Image: London bombers.
Reuters
A police handout image taken from CCTV footage and released on Tuesday shows London bombing suspects Shahzad Tanweer, left, Germaine Lindsay, center, and Mohammed Sidique Khan, right, at Luton train station in central England on June 28.
updated 9/20/2005 10:28:08 AM ET 2005-09-20T14:28:08

Police released closed-circuit TV footage on Tuesday showing three of the suspected London suicide bombers on what detectives believe was a reconnaissance trip less than two weeks before the deadly July 7 attacks.

The June 28 images show the three entering the Luton train station north of the capital, arriving at London’s King’s Cross station and entering the Underground system. Detectives located the images after finding train tickets and receipts indicating the timing of the trip.

The trip followed the same route the suspects are believed to have taken on the day of the bombings that killed 52 victims and themselves, police said.

The visit “might suggest the suspects were carrying out reconnaissance of potential targets on the London transport system and checking the time of the journey they intended to take on the day of the attack,” London’s Metropolitan Police said.

“Other cases here and abroad have suggested that terrorists do visit possible targets as part of their planning, checking layouts, timings and security before carrying out attacks,” police said.

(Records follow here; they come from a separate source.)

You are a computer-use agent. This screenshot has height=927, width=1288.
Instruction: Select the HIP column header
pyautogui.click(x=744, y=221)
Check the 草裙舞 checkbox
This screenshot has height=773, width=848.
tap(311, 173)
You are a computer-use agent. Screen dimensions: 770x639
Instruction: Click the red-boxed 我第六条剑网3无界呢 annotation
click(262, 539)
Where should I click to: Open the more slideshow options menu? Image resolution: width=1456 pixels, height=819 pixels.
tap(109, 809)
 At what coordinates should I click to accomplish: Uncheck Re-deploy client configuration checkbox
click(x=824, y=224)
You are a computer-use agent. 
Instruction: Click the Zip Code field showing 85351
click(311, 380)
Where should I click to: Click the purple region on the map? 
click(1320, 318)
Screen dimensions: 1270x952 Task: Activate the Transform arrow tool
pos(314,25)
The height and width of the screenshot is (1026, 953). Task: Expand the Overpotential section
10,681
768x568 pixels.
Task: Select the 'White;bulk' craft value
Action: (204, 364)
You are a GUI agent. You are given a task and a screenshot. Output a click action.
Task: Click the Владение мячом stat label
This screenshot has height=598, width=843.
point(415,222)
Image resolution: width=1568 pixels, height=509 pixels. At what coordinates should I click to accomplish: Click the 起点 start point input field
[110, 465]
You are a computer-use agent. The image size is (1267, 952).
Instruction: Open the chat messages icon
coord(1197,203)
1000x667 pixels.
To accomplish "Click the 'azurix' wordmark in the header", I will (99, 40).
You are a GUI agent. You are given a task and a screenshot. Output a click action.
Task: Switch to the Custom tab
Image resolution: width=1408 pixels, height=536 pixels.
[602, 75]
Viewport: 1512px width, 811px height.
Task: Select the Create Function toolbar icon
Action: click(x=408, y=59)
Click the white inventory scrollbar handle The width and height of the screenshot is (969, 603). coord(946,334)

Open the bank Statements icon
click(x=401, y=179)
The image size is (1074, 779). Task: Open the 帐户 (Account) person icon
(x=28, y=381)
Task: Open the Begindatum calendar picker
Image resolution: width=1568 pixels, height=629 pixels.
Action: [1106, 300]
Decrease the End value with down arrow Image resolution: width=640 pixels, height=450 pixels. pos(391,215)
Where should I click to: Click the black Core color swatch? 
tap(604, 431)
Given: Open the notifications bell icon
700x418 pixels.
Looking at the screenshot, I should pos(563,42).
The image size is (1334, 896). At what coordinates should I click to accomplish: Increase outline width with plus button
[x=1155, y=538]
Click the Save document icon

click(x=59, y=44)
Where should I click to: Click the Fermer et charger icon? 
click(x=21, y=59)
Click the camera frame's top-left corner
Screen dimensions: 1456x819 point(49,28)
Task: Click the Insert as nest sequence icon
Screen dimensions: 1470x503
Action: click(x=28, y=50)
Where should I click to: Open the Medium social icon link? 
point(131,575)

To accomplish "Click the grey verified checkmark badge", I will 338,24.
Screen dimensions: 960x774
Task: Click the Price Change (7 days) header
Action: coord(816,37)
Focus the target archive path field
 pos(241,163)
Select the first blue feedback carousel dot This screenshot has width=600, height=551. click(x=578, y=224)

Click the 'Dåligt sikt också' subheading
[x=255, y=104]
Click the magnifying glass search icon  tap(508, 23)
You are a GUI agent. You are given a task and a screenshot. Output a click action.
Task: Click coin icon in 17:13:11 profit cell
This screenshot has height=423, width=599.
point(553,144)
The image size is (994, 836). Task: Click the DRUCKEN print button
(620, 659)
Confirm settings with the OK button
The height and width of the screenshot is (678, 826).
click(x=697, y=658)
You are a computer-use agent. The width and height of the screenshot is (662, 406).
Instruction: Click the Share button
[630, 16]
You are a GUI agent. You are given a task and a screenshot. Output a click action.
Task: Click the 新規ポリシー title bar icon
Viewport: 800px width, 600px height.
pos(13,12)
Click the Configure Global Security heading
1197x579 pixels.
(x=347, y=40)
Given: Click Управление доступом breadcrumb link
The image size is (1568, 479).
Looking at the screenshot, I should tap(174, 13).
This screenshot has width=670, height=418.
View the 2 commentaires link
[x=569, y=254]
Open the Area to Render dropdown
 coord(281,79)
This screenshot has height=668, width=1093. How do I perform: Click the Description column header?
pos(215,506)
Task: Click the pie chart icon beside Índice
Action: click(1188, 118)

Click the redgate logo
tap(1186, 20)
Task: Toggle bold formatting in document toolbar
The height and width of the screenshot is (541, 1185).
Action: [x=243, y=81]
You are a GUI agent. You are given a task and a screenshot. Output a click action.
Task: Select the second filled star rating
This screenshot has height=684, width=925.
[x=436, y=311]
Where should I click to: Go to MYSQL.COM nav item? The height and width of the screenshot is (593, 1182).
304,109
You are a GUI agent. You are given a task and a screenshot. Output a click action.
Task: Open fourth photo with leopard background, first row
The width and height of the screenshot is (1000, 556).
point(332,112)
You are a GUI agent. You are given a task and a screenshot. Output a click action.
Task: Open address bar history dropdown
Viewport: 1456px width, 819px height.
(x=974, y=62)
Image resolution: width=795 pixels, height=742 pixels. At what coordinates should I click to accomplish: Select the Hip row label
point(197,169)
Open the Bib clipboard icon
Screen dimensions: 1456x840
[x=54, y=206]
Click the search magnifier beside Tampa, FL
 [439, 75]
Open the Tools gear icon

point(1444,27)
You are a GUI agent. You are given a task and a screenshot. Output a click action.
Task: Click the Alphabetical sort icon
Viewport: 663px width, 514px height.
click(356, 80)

Police said they also had footage showing the three at the Baker Street subway station, close to one of the bombing sites.

'Missing three hours could be vital'
The men — Mohammed Siddique Khan, Shahzad Tanweer and Germaine Lindsay — spent about three hours in London and may have split up during that time, police said. Investigators said they were still searching closed circuit tapes for more information about what the suspects did in the city.

“We really need to know, did they meet anyone else? What else did they do during that time?” Peter Clarke, head of the police anti-terrorist branch, said in a television interview. “Those missing three hours could be vital.”

The video did not show the fourth suspected bomber, Hasib Hussain, who allegedly blew up a red double-decker bus. He may have intended to attack a Northern Line train but hit the bus instead because a mechanical problem had shut part of the line.

Assistant Police Commissioner Andy Hayman said police were searching about 80,000 closed circuit recordings as part of their investigation, which he called “a colossal undertaking.”

Among the 15 sites detectives have searched is a landfill in West Yorkshire, where examinations are still going on, Clarke said.